Georges Thiébaud (16 March 1850 in Toulouse – 21 January 1915 in Paris) was a French journalist, Bonapartist and nationalist. He and comte Dillon launched an American-style press campaign in favour of général Boulanger.

After his Boulangist engagement, he joined the antidreyfusard camp. Hostile to Protestantism, he founded an anti-Protestant league.
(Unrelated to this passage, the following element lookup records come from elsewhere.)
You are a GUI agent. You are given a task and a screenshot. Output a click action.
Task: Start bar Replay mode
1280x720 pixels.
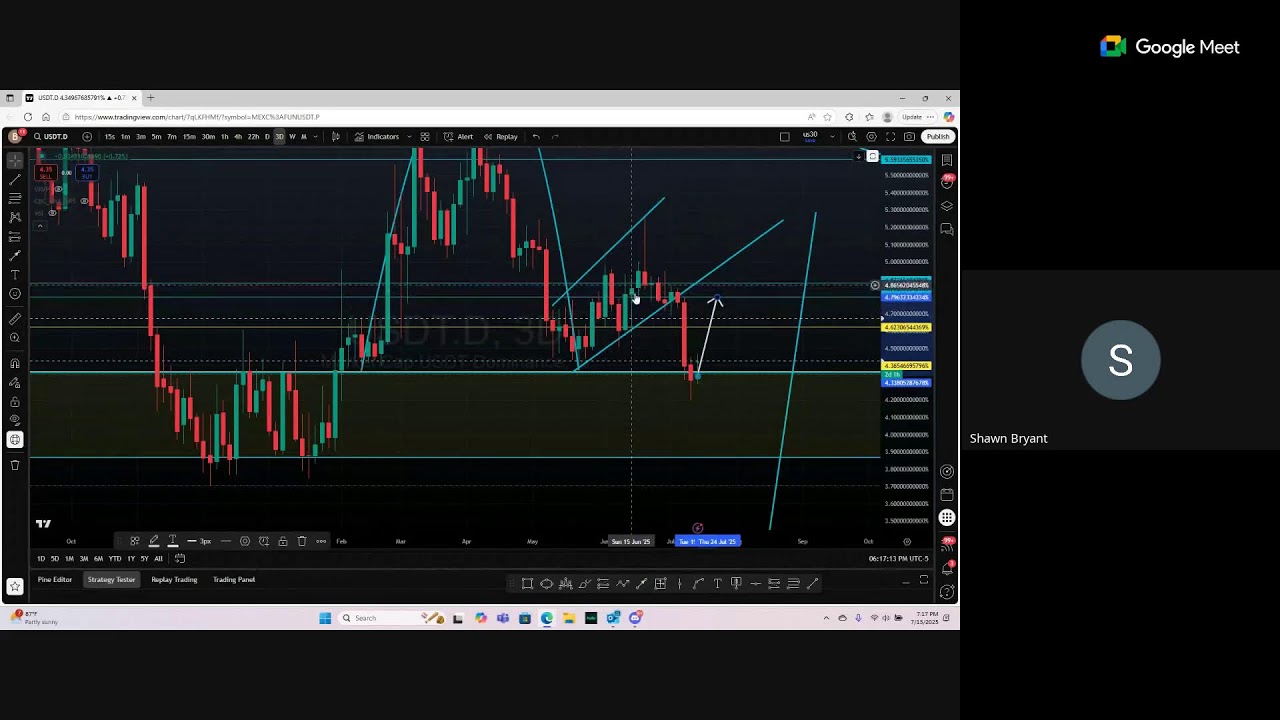pyautogui.click(x=500, y=137)
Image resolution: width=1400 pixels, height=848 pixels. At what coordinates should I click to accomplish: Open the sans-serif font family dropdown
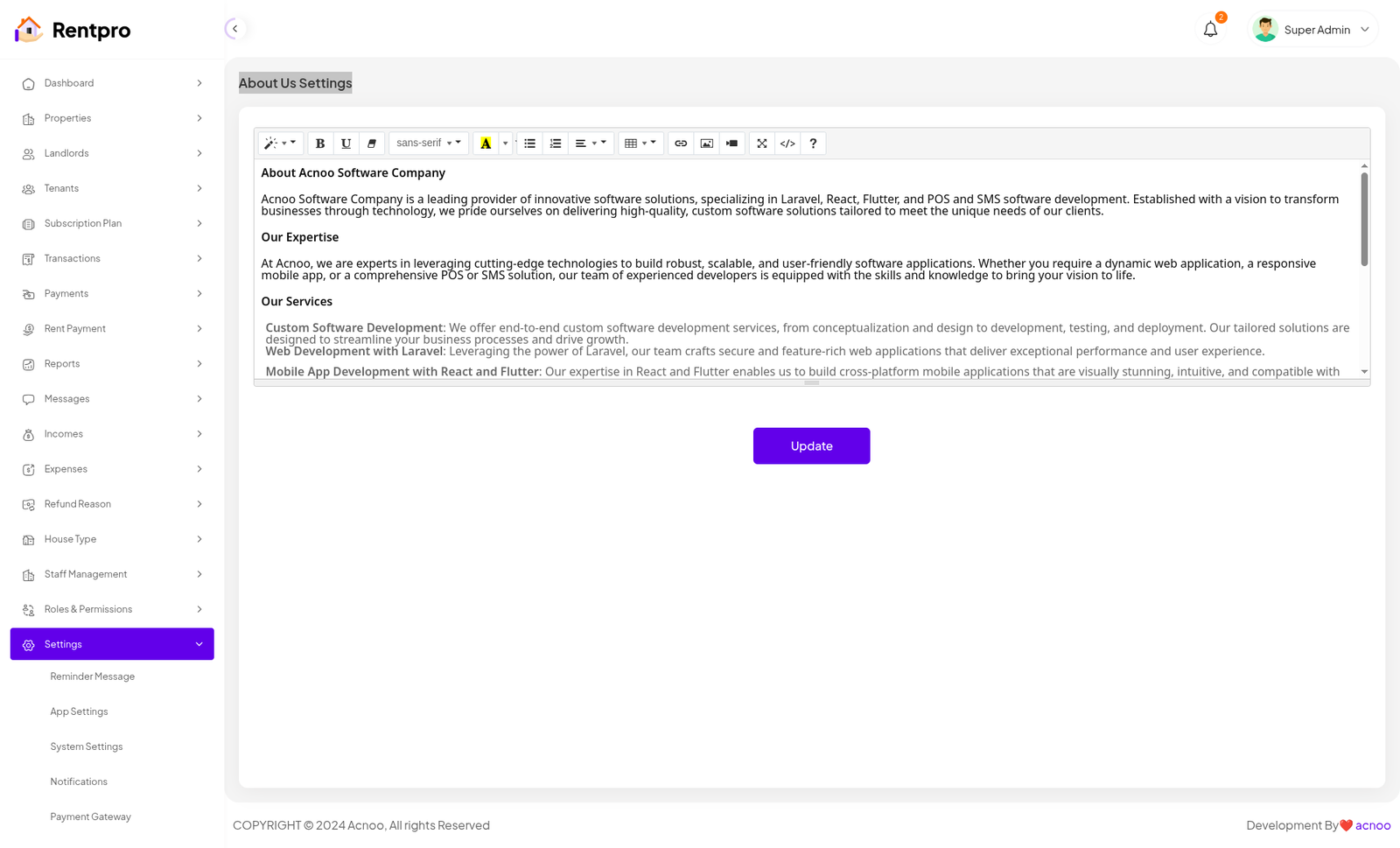[428, 144]
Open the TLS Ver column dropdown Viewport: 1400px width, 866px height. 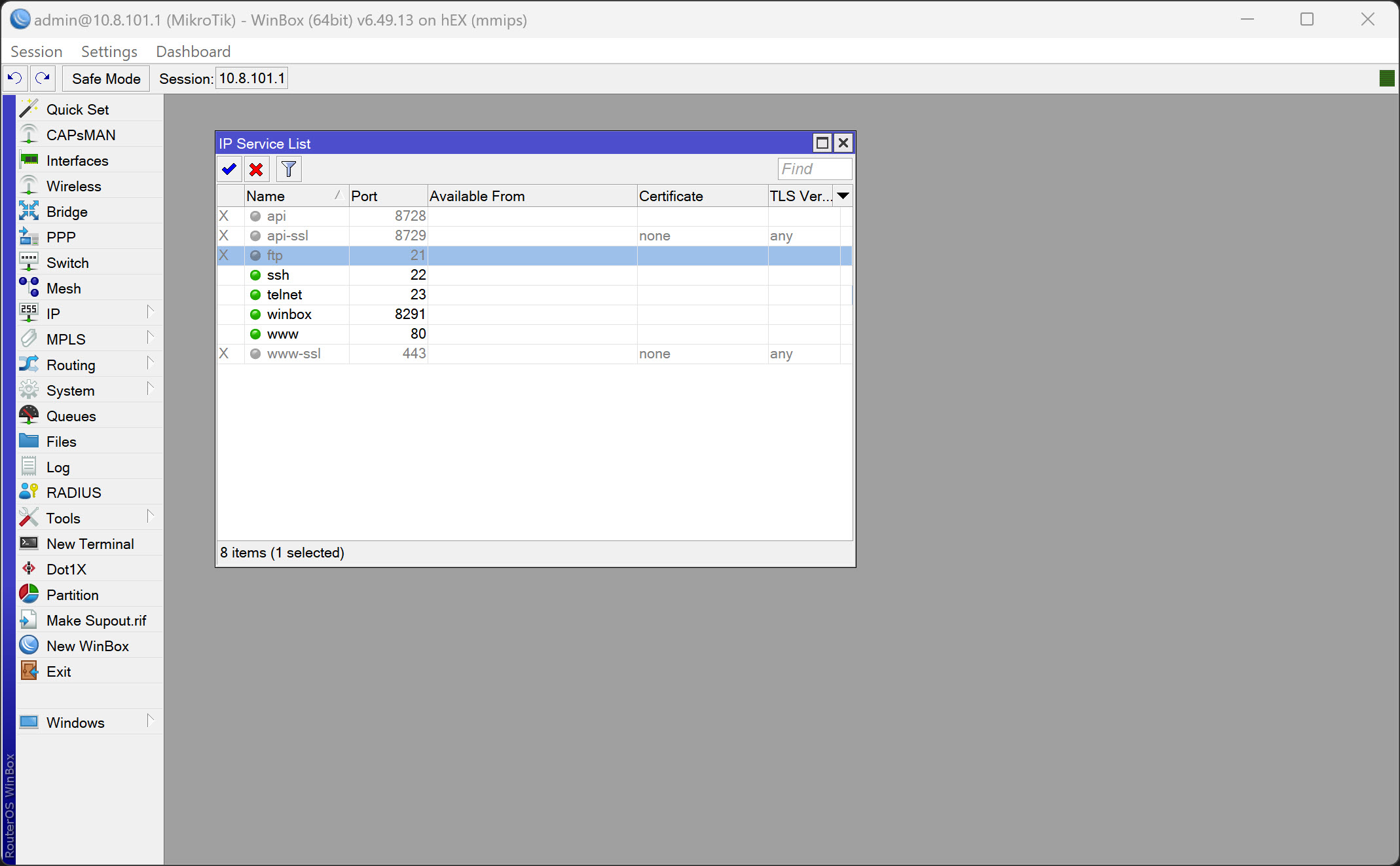pyautogui.click(x=843, y=195)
He was accused of complicity in the coup d'état averted by Paul Déroulède in 1899.

== Publications ==
- M. Taine et le prince Napoléon, leur controverse sur Napoléon, leurs conclusions sur la France contemporaine, conférence, Paris, Dentu, 1887.
- Le Parti protestant, les progrès du protestantisme en France depuis 25 ans, conférence, Paris, Savine, 1895.
- Au-devant de Marchand, discours, Paris, Malverge, 1899.
- La Patrie française, conférence, Paris, La Patrie française, 1900.
- Le Palais de la gabegie, étude à fleur de peau de la situation municipale et des finances de la ville de Paris. Le devoir nationaliste à l'hôtel de ville, Paris, Librairie antisémite, 1900.
- Souvenirs d'un publiciste (1908-1909). Les Secrets du règne, Paris, La Renaissance française, 1909.